The idea is in the name. It is a "data diode". It lets data through in one direction and the data can't go in the other. Verifiably because it doesn't have the hardware for data to go the other direction.

I don't think this property can be guaranteed for the alternatives you proposed.

But surely malware is just "data", no? Or am I missing something.

The idea is that the malware could have infiltrated the system (probably) but couldn't have exfiltrated data from it.

So a data diode wouldn't stop a "stuxnet" scenairo where the malware is trying to sabotage the air-gapped. But it would prevent secret information being leaked out.

(Btw. I'm just explaining what a data diode is, and what guarantees it provides. I don't actually think that it would be useful in practice, because it feels to be too cumbersome to use it and therefore the users/IT would poke holes into the security it would provide otherwise.)

interesting, thank you.

There is a cheap way to test via the open source data diode workshop. Https://www.github.com/vrolijk/osdd

Love to read your findings!

Why light instead of electricity: tradition, and a bit of quality assurance. For RS232, cutting one line was fine. But modern devices are complex: Ethernet transceivers support auto-MDIX and your RX line might become TX one with a flip of a bit, or your GPIO becomes input instead of output. You can fix it with a buffer, but optocouplers are cheap and look nice in slides.

Why not USB or internet:

Transmitter is totally safe from compromised receiver. If you insert USB stick to upload file, it could maliciously pretend to be a keyboard. If you connect to Internet to upload a file, your network stack can be exploited (and if you have firewall, then firewall must be exploited first, not impossible). Only data diode lets you push the data to unsecure zone and not worry about getting infected in the process.

If receiver has to be secure, things are not as clear-cut, but there is still advantages from great reduction in complexity.
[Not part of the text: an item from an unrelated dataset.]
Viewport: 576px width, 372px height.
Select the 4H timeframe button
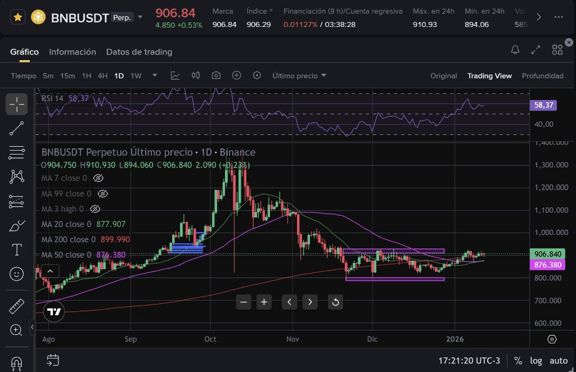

None of existing protocols work, so vendor usually implement something minimally simple to allow file transfer and maybe mailbox-like messages. This system will always have some risks present - even if you securely sent PDF to airgapped site, it might still exploit the PDF viewer. But at least the malware won't be able to report status to C&C and exfiltrate the data.

So with this data diode I can install an application to use the PC speaker as an output device, and then record the sound for exfil? Nice.

exfil ideas are always interesting to think about! The PC speaker idea may work, assuming:

(1) protected computer has a built-in PC speaker (for example, the computer I am typing this message on does not)

(2) There is an insecure PC with sound card and a microphone (or at least headphones which can be used as microphone)

(3) Secure and insecure PCs are close to each other, as opposed to being in different rooms

(4) It's quiet enough, and no one will notice the sounds (because PC speakers are crappy and can't do infra/ultra sound)

Likelihood of this succeeding depends on a lot of factors, the biggest of them being "how good is the security team". Presumably if they are buying data diodes, they at least have some knowledge?

Other exfil ideas I've read were to emit sounds using HDD, emit sounds by changing fan speed, blink code messages on lights ("sleep mode" or caps/num lock), show special patterns on monitors to transmit RF, add hidden dots to printed pages, abuse wireless keyboard or mice.. There are many idea and most of them are pretty impractical outside of very limited circumstances.